Bob désembua un carreau avec le coude de sa
veste et suivit des yeux Elias qui s’acquittait des corvées de la ferme. La
porte du four claqua, Martha en sortit quatre miches de pain et Ida revint de
la cave avec des bocaux de légumes en conserve qu’elle tenait par le couvercle.
Bob entrevit sa cousine dans le miroir de la vitre obscurcie par la tombée de
la nuit. Elle lui lança un regard craintif, puis demanda :
« Maman, est-ce qu’Oncle Bob aime l’okra ?
— Tu ne vois pas qu’il est là ? Pourquoi
tu ne lui poses pas toi-même la question ? »
Bob eut un sourire narquois.
« Elle a peur de moi, Martha. » Il
remarqua Elias et Wilbur qui conféraient près du réservoir d’eau et reprit :
« Vous avez tous peur de moi. »
Il prit une miche de pain, se coupa une
tranche au-dessus d’une assiette en étain, puis trempa son couteau dans de la
mélasse et laissa le sirop couler sur le pain. Il grimpa l’escalier avec son
en-cas et jeta un coup d’œil dans la chambre depuis le couloir. La bougie était
sur la table de chevet et Dick lisait en remuant les lèvres un livre jaune dont
le protagoniste principal était une femme aux appétits débridés. Wood avait la
bouche ouverte, mais quelqu’un lui avait placé une cuillère sur chaque œil. Dick
se lécha un doigt et tourna une page sans lever les yeux vers Bob.

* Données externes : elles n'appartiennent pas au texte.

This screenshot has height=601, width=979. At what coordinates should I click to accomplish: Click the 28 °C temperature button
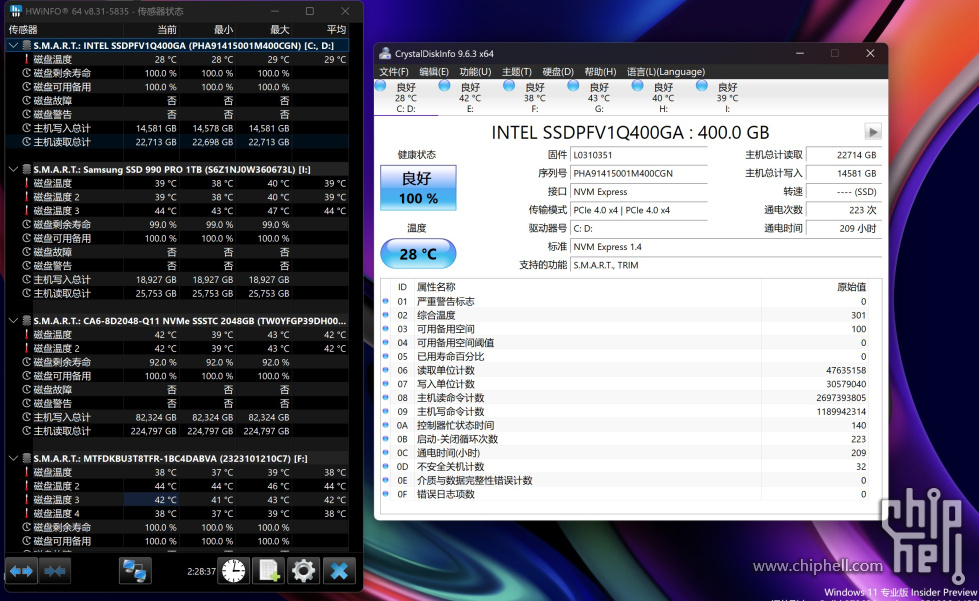point(418,254)
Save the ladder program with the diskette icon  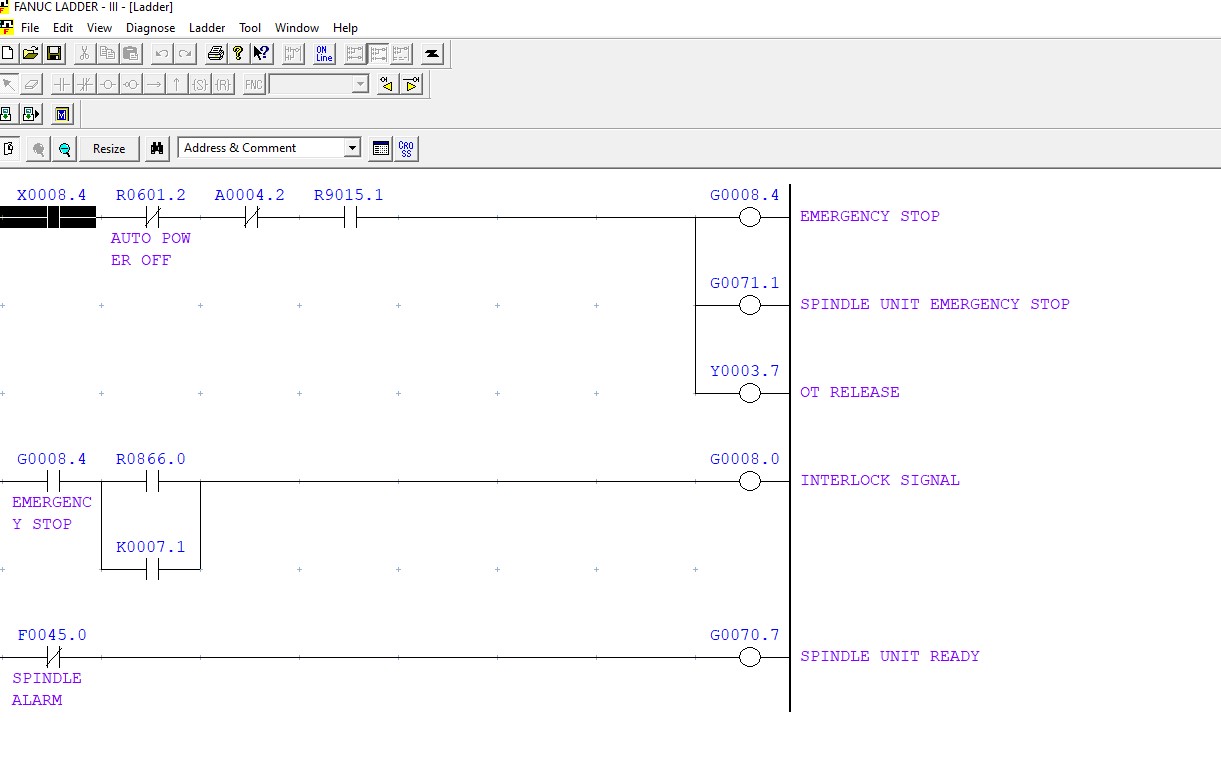pyautogui.click(x=53, y=53)
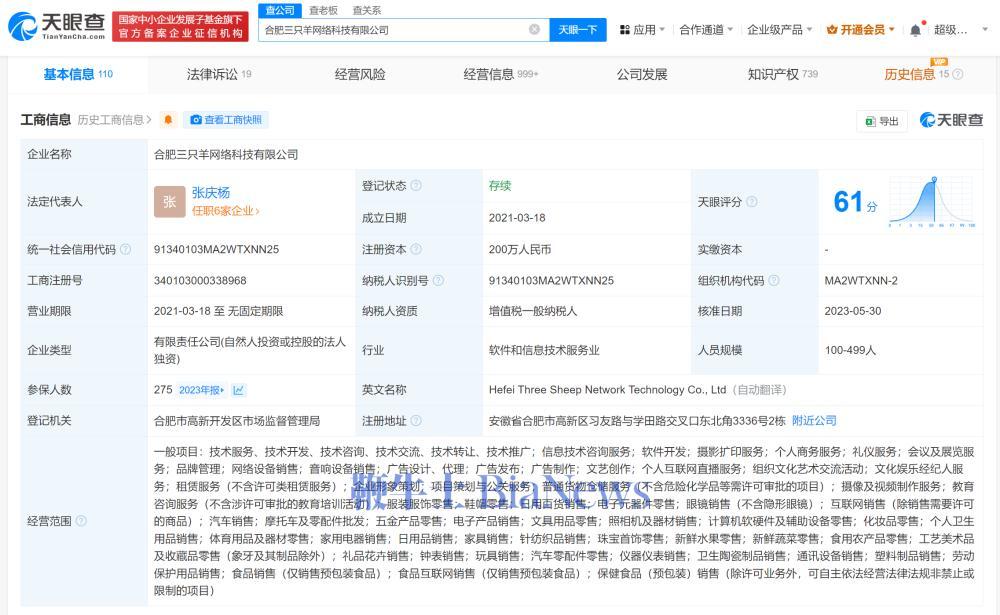Open the 企业级产品 dropdown menu
This screenshot has height=615, width=1000.
(779, 28)
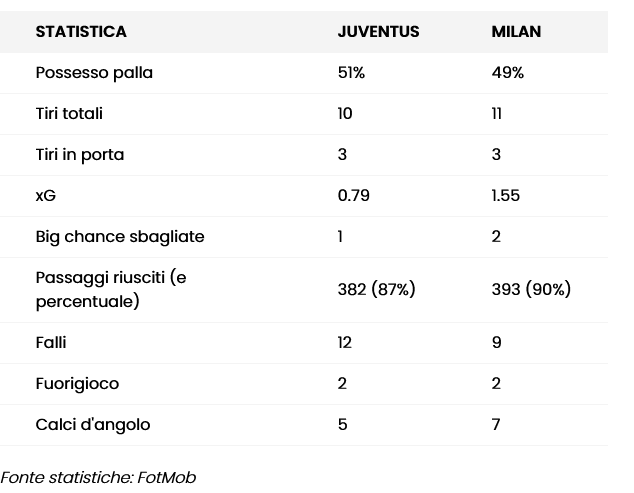Click the Passaggi riusciti row label
The width and height of the screenshot is (634, 493).
[111, 290]
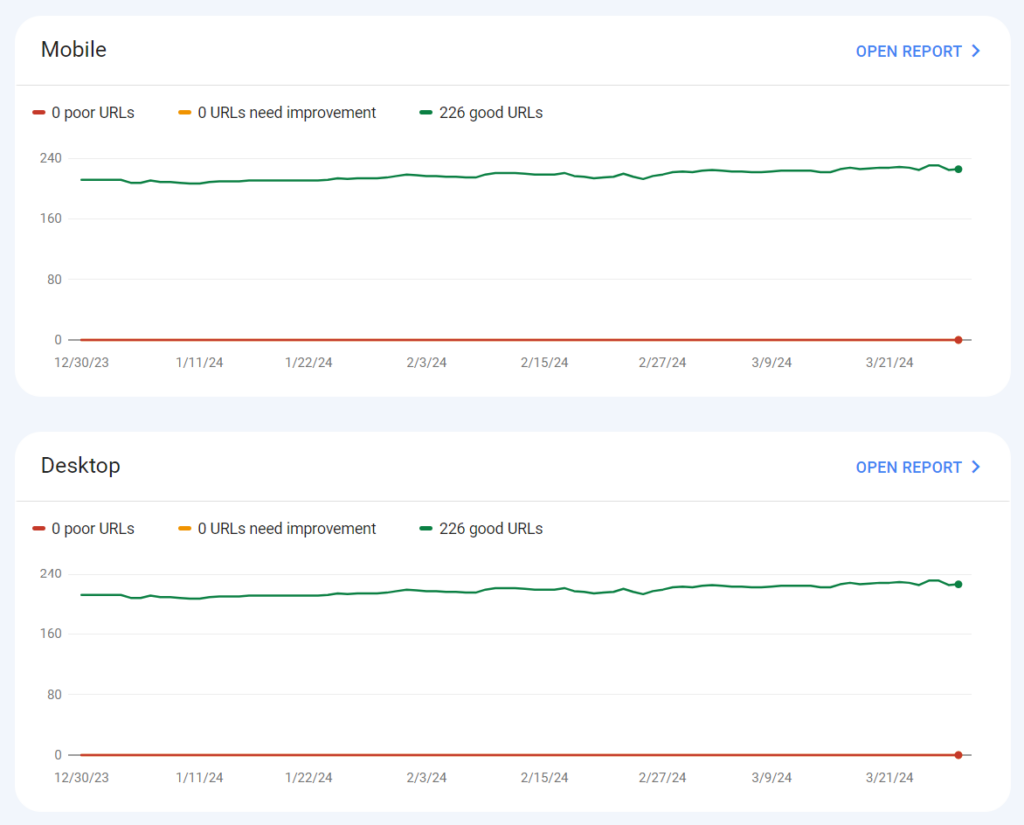
Task: Open the Mobile OPEN REPORT link
Action: [908, 51]
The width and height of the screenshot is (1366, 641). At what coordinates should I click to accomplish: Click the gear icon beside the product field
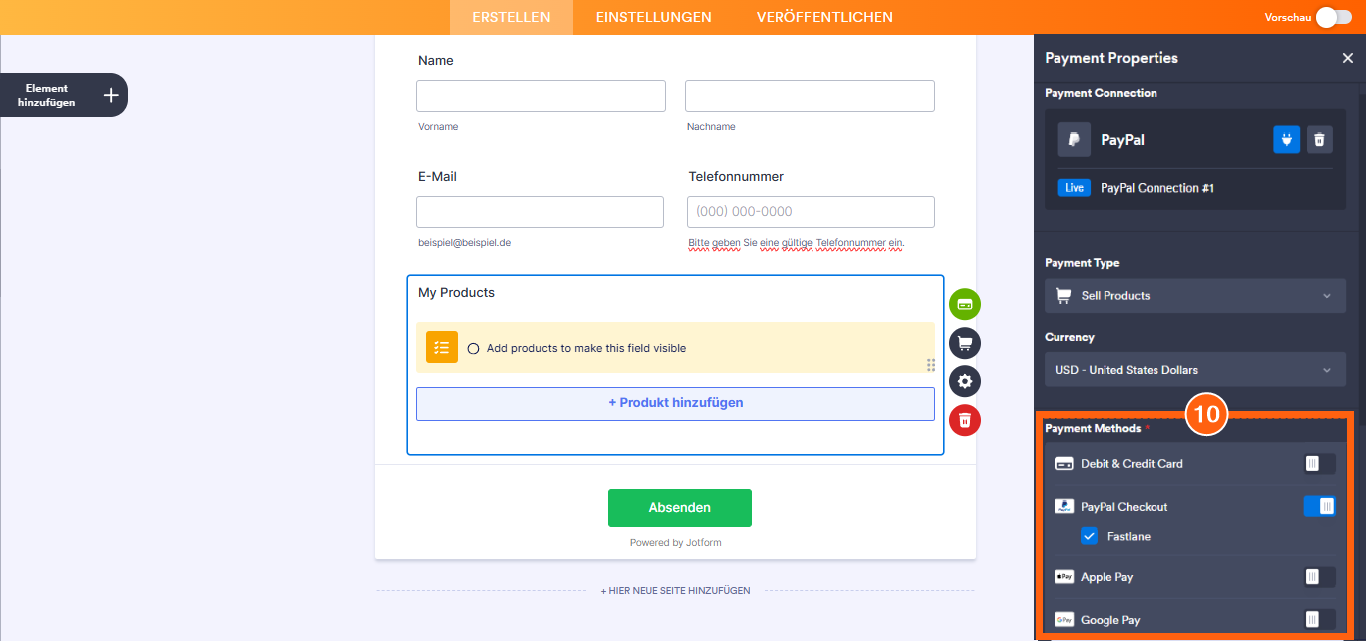click(964, 381)
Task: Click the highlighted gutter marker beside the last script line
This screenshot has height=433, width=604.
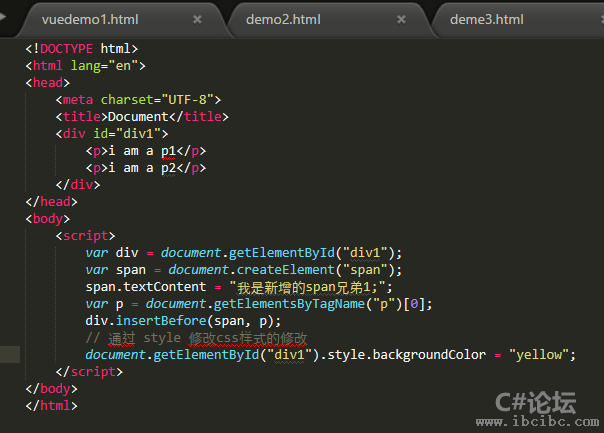Action: point(10,354)
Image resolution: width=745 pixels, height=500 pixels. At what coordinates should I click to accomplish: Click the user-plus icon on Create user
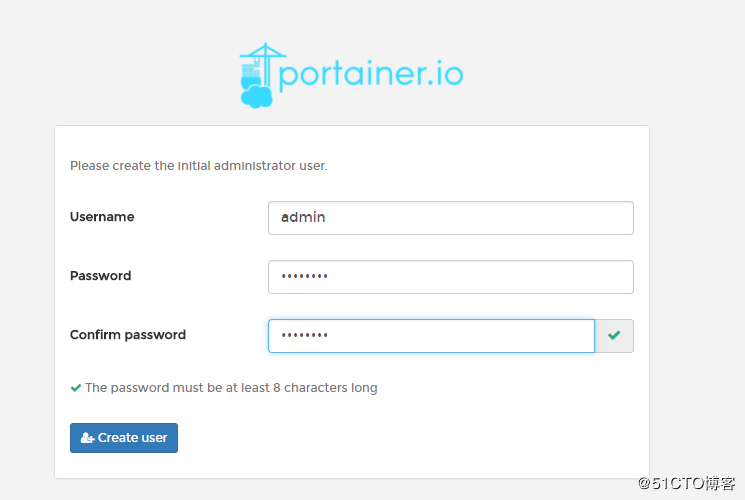click(87, 438)
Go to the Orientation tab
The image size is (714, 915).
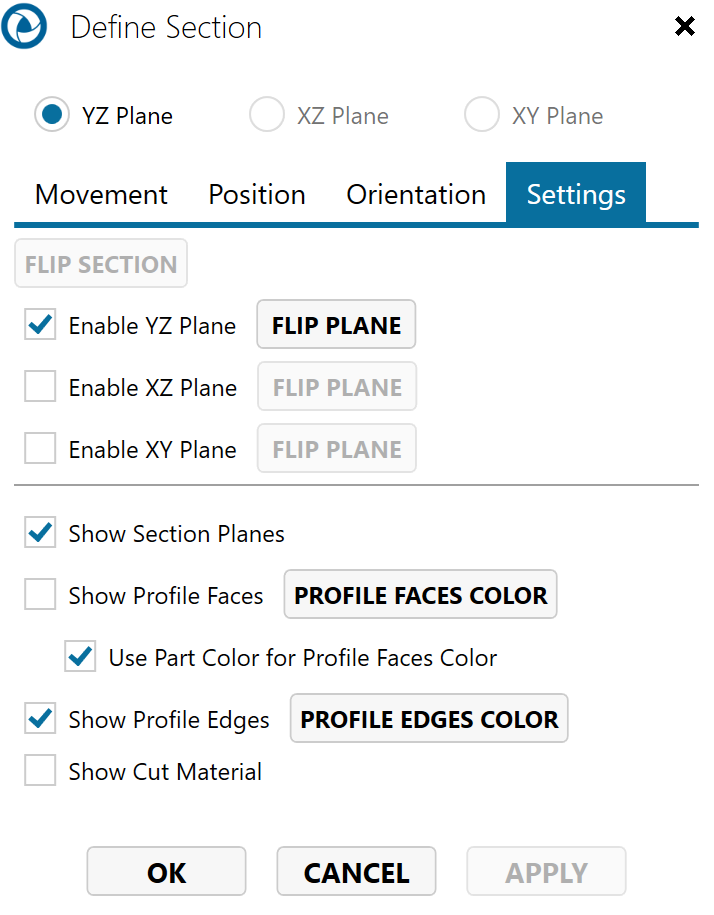[x=416, y=194]
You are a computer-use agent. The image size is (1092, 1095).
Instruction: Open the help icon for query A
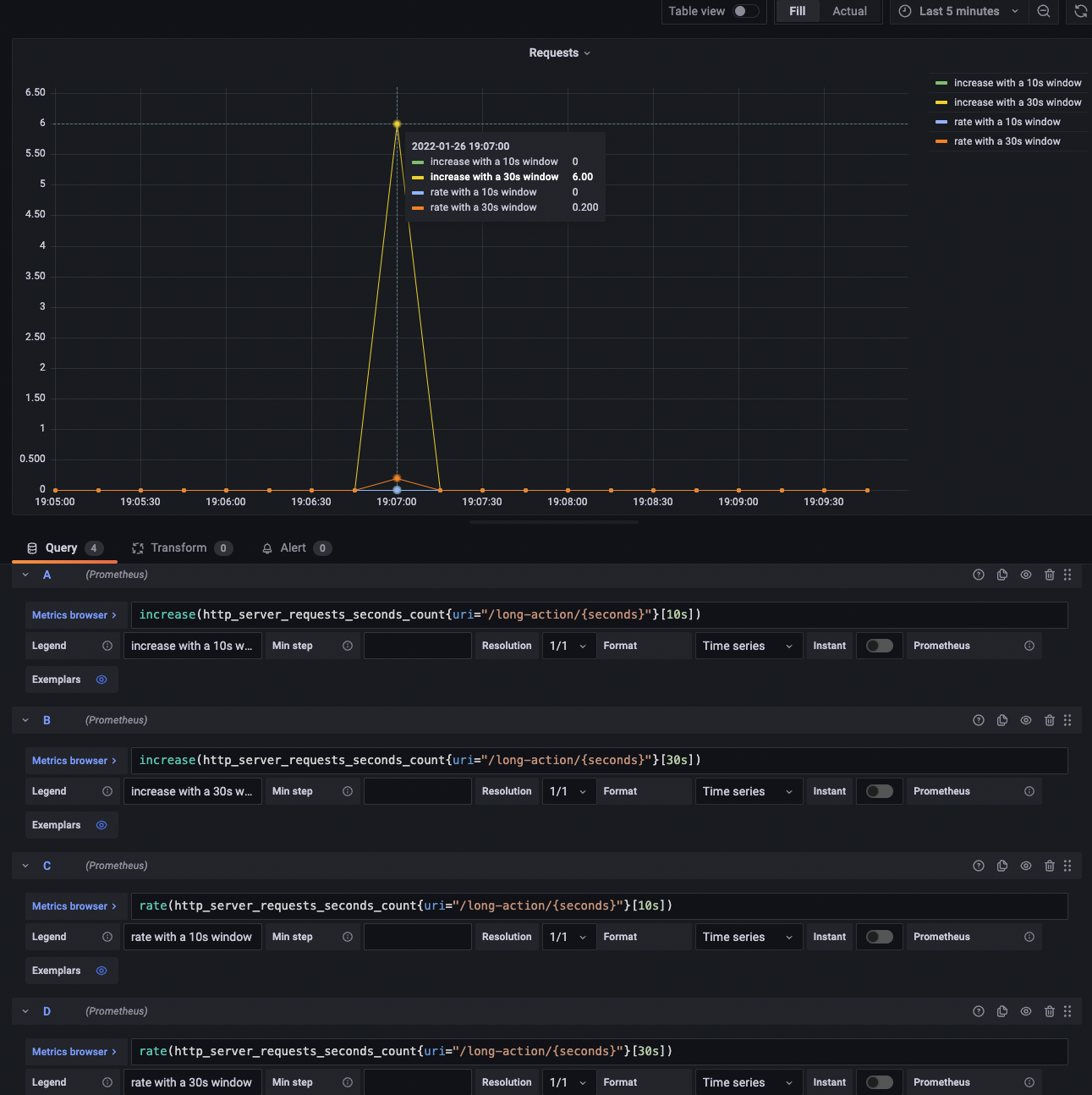click(979, 575)
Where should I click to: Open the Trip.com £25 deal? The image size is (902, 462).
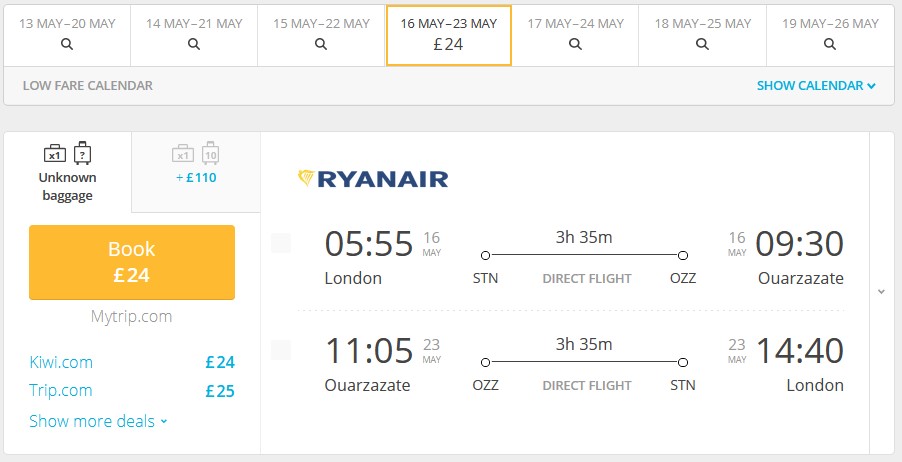(x=132, y=391)
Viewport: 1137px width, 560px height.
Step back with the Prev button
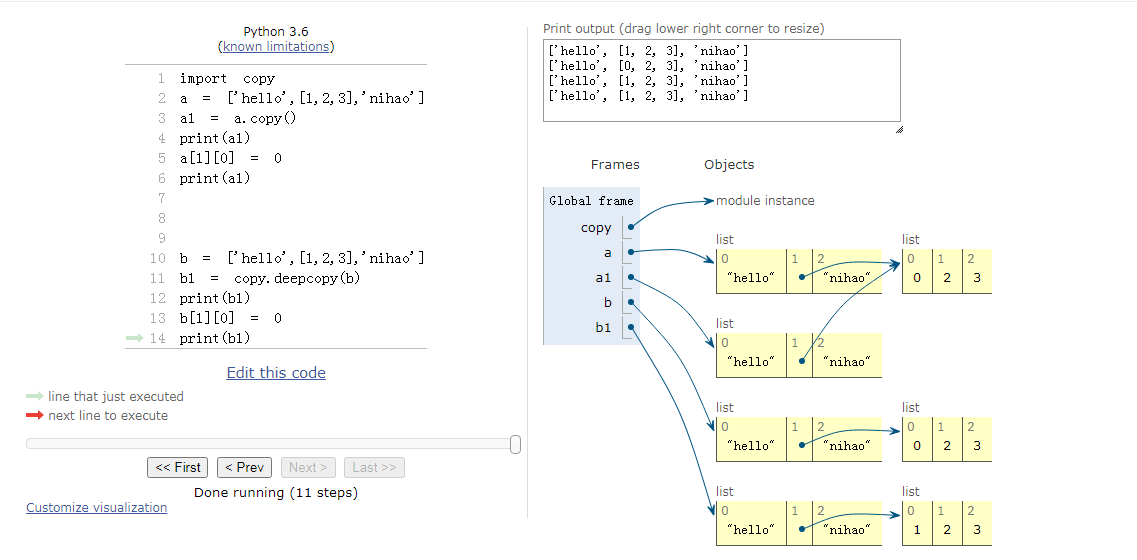244,467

« Il a pas disparu, si c’est ce que tu
espérais.
— À quel chapitre tu en es ?
— Elle vient de rencontrer un jeune beau
et elle est tout excitée.
— Comment va ta guibolle ?
— Elle me tourmente, Bob. Merci de t’en
inquiéter. »
La peau de Wood était cireuse et légèrement
verdâtre à la jonction des veines du cou. Ses doigts étaient entrelacés sur son
estomac. Bob mangea au-dessus de Wood, mais le sirop avait un arrière-goût et
mâcher puis avaler le pain relevait de la pénitence. Il déposa l’assiette en
étain par terre et s’assit sur le lit de Dick pour inspecter la cavité qui s’ouvrait
dans le crâne sévère et arrogant de Wood.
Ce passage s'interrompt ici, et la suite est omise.